There are some other excellent things in this book, but I think this is the most helpful.

Monday, September 5, 2016

Setting aside

R. A. Huebner says

There is a fact to be observed with attention in the book of Genesis the special blessing is not given to the firstborn son. This setting begins with Cain and is seen in every case where there is sufficient information given so that this phenomenon in Genesis may be observed. We should see in this a foreshadow that God’s purpose is to set aside the firstborn. (God’s Sovereignty and Glory in the Election and Salvation of Lost Men, p. 31, downloaded 2016-09-05)
Galatians 4:21–24 supports his view that there is an allegorical truth here.

1 Corinthians 15:42–49 give two descriptions of Christ in contrast to Adam: there is the "last Adam" (v. 45) and the "second man" (v. 47). The "last Adam" carries the idea that Christ is the end of Adam's race, the "second man" carries the idea that Christ is the start of something new.

We see the same pattern in Matthew 27:15–23. Pilate presents Barabbas and Jesus in that order. Of course the crowd chose the first man over the second Man.

Their choice of the first over the second carries on the pattern from Genesis. When Joseph saw that Israel's right hand was on Ephraim's head, it was "evil in his eyes" (Genesis 48:17). Joseph wanted his older son to get the older son's blessing (quite naturally!). Jacob chose the second over the first (v. 20)

When God told Abraham that He would give him a second son (Genesis 17:15–21), Abraham's response was "Oh that Ishmael would live before You" (v. 18). This is remarkable: God is telling Abraham that He would provide the "son of promise" (Galatians 4:28), but Abraham wants the "son according to flesh" (Galatians 4:23) to please God. God certainly promised to bless Ishmael, but He insisted it was Isaac with whom He would establish a permanent covenant (vv. 20–21).
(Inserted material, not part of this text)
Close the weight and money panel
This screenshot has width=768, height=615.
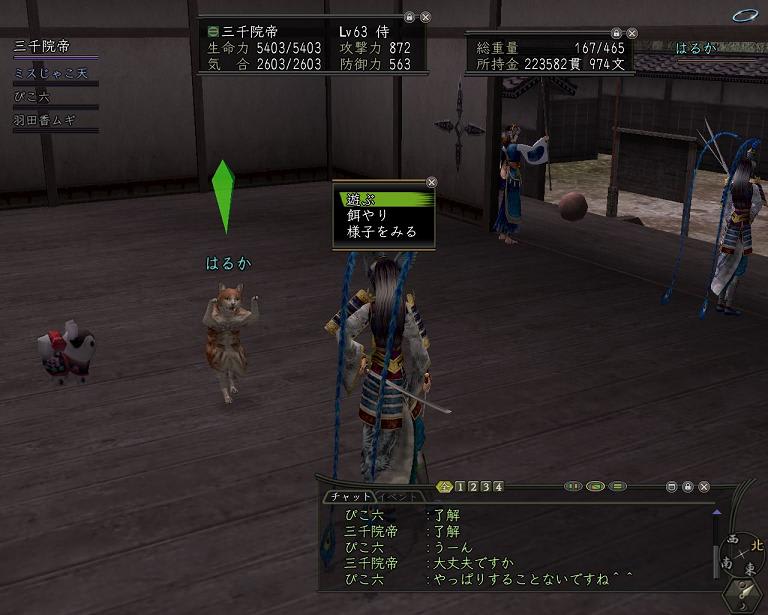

Let's pause and say that it was good and right for Abraham to long for Ishmael to please God. And we don't want to downplay the blessing of God on Ishmael. But we want to see the truth of Galatians 4 here: these things have an allegorical sense, and the Spirit of God is teaching us something in this story.

By the time we come to Genesis 22:2, we have God referring to Isaac as Abraham's "only son". God is no longer acknowledging the first man, only the second.

I fall into the trap of Abraham again and again, as I suspect most of us do. I long to see the "first man" walk with God. What I fail to see is that God is no longer acknowledging that man: He only acknowledges the "second Man." I, like Abraham, have to see that God is now dealing with the son of promise, not the son of flesh.

If you look at Facebook, or listen to so much so-called Christian ministry, you'll see people say things like, "we have two natures within us, the one we feed is the one that grows." I suppose there's a grain of truth there, but it's not at all what Scripture actually teaches. Scripture teaches that in God's sight, there is only the second Man. When we start down the path of thinking we have a choice between "two natures", we leave the teaching of Scripture behind. We aren't to choose between two natures, we are to consider ourselves to have died (Romans 6:11), and to be entirely new creatures (2 Corinthians 5:17). Of course I'm not denying that we have "the flesh" in us, but we are to consider that as a dead thing (Galatians 5:24). To think of ourselves as some sort of umpire between two warring sides is to give a place to "the flesh" that Scripture doesn't give it. J. N. Darby wrote,

Other differences have disappeared: there remains but the old man, which we only acknowledge as dead, and the new man. [emphasis added] (J. N. Darby, Synopsis of the Books of the Bible, Volume 5, last checked 2016-09-05)

So this is a challenge to me: don't fall into the trap of Genesis 17:18. Don't think the "first man" will walk before God. He won't. Don't think God will acknowledge anyone except the "second Man". God has found in Christ what He was looking for, and He's stopped looking. My only place before God is "in Christ", which means I've given up on myself (Philippians 3:9), and – by extension – on Adam's race.